### CONSIGNE A
D'après la source, quel est le taux de vacance des bureaux dans la métropole lyonnaise selon JLL ?
### CONSIGNE B
Relevez tous les pourcentages qui figurent dans la source.
### CONSIGNE C
Recopiez mot pour mot le passage de la source qui commence par « Les chiffres au » et se termine par « au 8 septembre. », ces mots compris.

### SOURCE
————————
Les chiffres au premier semestre (1S) parlent en faveur de la métropole d’Aix-Marseille-Provence, représentée par un bataillon de 15 personnes* au Marché international des professionnels de l’immobilier (Mipim) de Cannes, du 7 au 8 septembre.
Dans cette collectivité de 92 communes, quatre fois plus étalée que celle du Grand Paris, la demande placée de bureaux a augmenté de 18 % par rapport à la moyenne quinquennale. Des grandes métropoles, seule la région nantaise a connu une progression de la demande placée depuis 2016 (+14 %).
De janvier à juin dernier, JLL a relevé 20 000 m² placés dans le neuf sur un total de 67 700 m², ainsi que 16 transactions de plus de 1000 m² (contre 15 au S1 2020). Selon la société de conseil, le taux de vacance est de 3,5 %, contre 5,2 % dans la métropole lyonnaise.
« Chez nous, la demande a reculé seulement de 7 % en 2020, alors que la contraction dans les grandes métropoles européennes a été de 45 % en moyenne. C’est la preuve de la résilience de notre territoire », souligne Stéphane Ghio, directeur du développement économique de l'Établissement Public d'Aménagement Euroméditerranée.
À lire aussi
Un marché de bureaux tendu
L’EPAEM, qui rayonne sur 480 ha, soit 5 % de la superficie totale de la métropole, compte aujourd’hui 550 000 m² de bureaux, avec un taux de vacance, à fin 2020, de 2,4 %. « Cette tension du marché est liée aux 36 mois d’attente entre le début des travaux et la livraison, au peu de nouveaux produits réalisés cette année, et au fait que nous sortons à peine du creux de la vague en termes de lancement de projets. Résultat, nous n’avons pas subi un trou à cause de la crise sanitaire », commente-t-il.
Un autre indicateur place Aix-Marseille sur le devant de la scène : la métropole a enregistré l’investissement le plus important des six premiers mois de l’année. « C’est une première au premier semestre, car Lyon est systématiquement devant. Ce signal est important pour les investisseurs anglo-saxons », savoure-t-il.
Le bras armé européen de l’américain Principal Real Estate Investors et Cepac Foncière, filiale de la Caisse d'Epargne Cepac, ont réuni 90 M€ pour s’offrir l’Astrolabe, écrin de bureaux d’environ 15 000 m² au sein de l’Euromed Center. Situé au cœur du quartier d’affaires marseillais, ce programme mixte de 70 000 m² a été conçu par l’Italien Massimiliano Fuksas et livré en 2015.
————————
### DONNÉES FOURNIES
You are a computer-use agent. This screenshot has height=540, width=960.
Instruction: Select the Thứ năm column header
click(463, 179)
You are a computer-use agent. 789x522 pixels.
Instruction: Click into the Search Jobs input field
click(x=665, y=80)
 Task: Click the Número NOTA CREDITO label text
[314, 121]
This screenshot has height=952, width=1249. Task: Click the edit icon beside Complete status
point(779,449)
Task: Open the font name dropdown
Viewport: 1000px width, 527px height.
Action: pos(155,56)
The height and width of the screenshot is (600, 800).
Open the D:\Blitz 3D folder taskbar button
————————
### RÉPONSE COMPLÈTE A
5,2 %

### RÉPONSE COMPLÈTE B
18 %, +14 %, 3,5 %, 5,2 %, 7 %, 45 %, 5 %, 2,4 %

### RÉPONSE COMPLÈTE C
Les chiffres au premier semestre (1S) parlent en faveur de la métropole d’Aix-Marseille-Provence, représentée par un bataillon de 15 personnes* au Marché international des professionnels de l’immobilier (Mipim) de Cannes, du 7 au 8 septembre.